Speeding through thoughts. Racing into memories. I spilled my whole heart to her. I haven't done that since past year. I was still afraid that I wouldn't be caught, that it would be thrown back in my face. She didn't. All the right words, all the right smiles.
"My eyes were red, I couldn't catch my breath. I told him what happened. He got completely quiet and gripped the wheel and started racing. I was afraid he was gonna punch someone."
"Thats how he is when he is really upset, he was really mad that you got hurt."
I finally know no matter how far we grow apart, how little I see him or speak to him. He will never love someone the way he loves me. And that makes me feel like I'm walking on air and that I'm so freaking blessed.
"I'm just afraid to feel the emptiness when all of you guys were gone."
"I don't know about them. But I could never live without you again."
I truly think that is true. Her and I have fought hell time and time again. And I know nothing can ever tear us apart again.

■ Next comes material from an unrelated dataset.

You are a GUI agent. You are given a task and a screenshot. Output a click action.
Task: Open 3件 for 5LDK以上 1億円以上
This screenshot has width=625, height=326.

I made myself sick worrying today. I hugged her and she started crying. I hate when I can't fix things but I don't mind so much when I can help it. But I can't help you and seeing you today made every little piece of me break. How do you sit there when all you want to do is wrap them in your arms and whisper all the right things. It eats every single thing inside of you. And this is the hell I'm always going to have to live.24 days, yes I'm counting. I miss you.
I'm ashamed of myself. I have put too much time into myself. I won't do that anymore. People need me. They need my strength, my smile, my arms. My demons are just going to have to wait because the love in my heart can't bare having me sit around anymore. Del, I need you to fight with me.